The Most Important Ingredient to Taco Bell’s Success? Data
How Taco Bell is unwrapping the value of data and analytics
Add bookmarkA subsidiary of Yum! Brands, the largest quick-service restaurant company in the world, Taco Bell serves more than 2 billion customers each year in more than 6,500 restaurants.
Key to Taco Bell’s continued success is its ability to transform raw data into meaningful customer experiences and profound strategic insights. Here is a look at how data science has permeated it’s business strategy in every area from marketing to operations to logistics.
Personalized, AI-Powered Menu Recommendations
In early 2020, Taco Bell announced they would be partnering with omni-channel personalization company Certona to provide its 5 million+ app users with personalized menu recommendations. These suggestions will not only be based on the user’s past purchases and browsing history, but also on time of day, location, day of the week, weather and other various factors that could influence sales.

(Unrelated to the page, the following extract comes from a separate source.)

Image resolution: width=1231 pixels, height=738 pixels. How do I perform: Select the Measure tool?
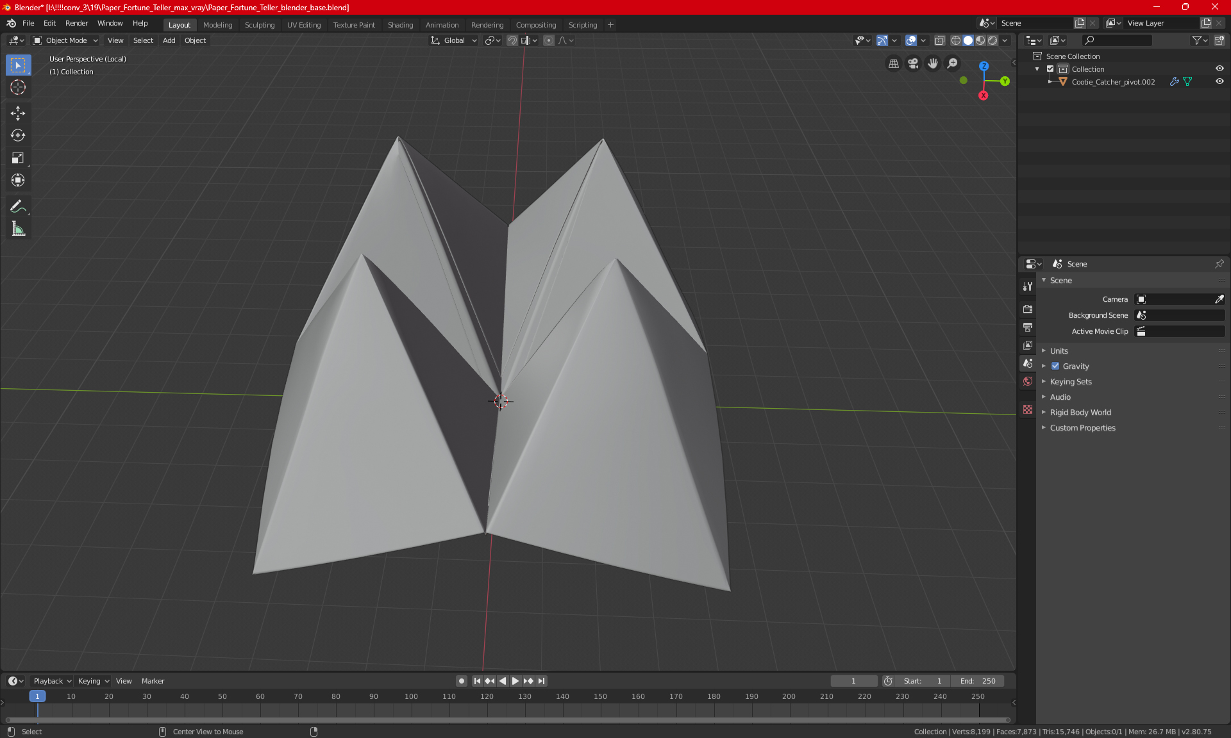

“Instead of displaying generic, or static, product recommendations, we use Certona’s AI engine to determine what the best products are to display to a customer. So, for example, if it is a first-time user, we are mostly factoring in overall sales data, such as what four items best sell with the item currently being viewed,” Derrick Chan, Taco Bell’s director of e-commerce, frequently told Forbes Magazine. He also added, “With that personalization and relevancy comes exposure to new menu offerings, customizations and opportunities for our fans to engage with the brand in a new and innovative way.”
Social Media & Marketing Analytics
Since Taco Bell rose to national prominence in the 1980’s, its won over customers with its clever marketing campaigns and slogans such as “Yo Quiero Taco Bell” and “Think Outside the Bun.” This acute marketing savvy has continued in the digital age with Taco Bell’s mastery of social media and online advertising.
In order to deepen their competitive advantage in the digital realm, Taco Bell’s parent company, Yum! Brands announced it was acquiring AI-based consumer insights and marketing performance analytics solution provider Kvantum, Inc. In a nutshell, Kvantum develops and deploys algorithms and AI models to help brands understand consumer behavior and implement informed media and calendar decisions.
As Clay Johnson, Chief Digital and Technology Officer, Yum! Brands explained in a press release announcing the partnership, “Kvantum is an innovator in data analytics and marketing optimization and has a proven track record of delivering significant value to several of our international markets by enabling data-driven marketing decisions to increase sales and better leverage media budgets.”
Yum! Supply Demand Algorithm
Throughout the pandemic, the food industry has experienced a major increase in supply chain disruptions. This “national ingredient shortage” made it difficult for Taco Bell and other Yum! Brand franchises to procure many of their staple items such as chicken, beef and hot sauce.
As these supply chain disruptions are expected to persist for the foreseeable future, Yum! Brand data scientists developed a new, more effecient supply/demand algorithm that accurately predicts and suggests orders. This insight gives restaurant managers the ability to order only what they need and anticipate potential ingredient shortages down the road.
According to the Yum! website, “Because the algorithm is complex, it was taking 15-plus hours per day to run in development – leaving little room for error and making experimentation difficult. By engineering a new solution via leveraging the cloud’s capability to elastically scale, we’ve been able to reduce run time by over 90%, ensuring we’ll always finish our forecasts on time and allowing our scientists to iterate much more rapidly.”
Predictive Market Mapping
Location, location location. Few variables are more integral to a restaurant’s success than where it is located. In the past, Taco Bell franchise locations would be determined by the amount of sales and foot traffic other nearby restaurants generated.
However, now with the use of advanced data and analytics, they can predict to the dollar how much revenue a restaurant will generate and the percent of sales it may take from neighboring restaurants to avoid cannibalization. According to the Yum! website, “we do this by tracking the area population, ascertaining its household income and unemployment rate and calculating foot traffic by the hour. From this, we’re able to identify high potential areas and can recommend that the company develop more restaurants in those areas, positively impacting the bottom line overall.”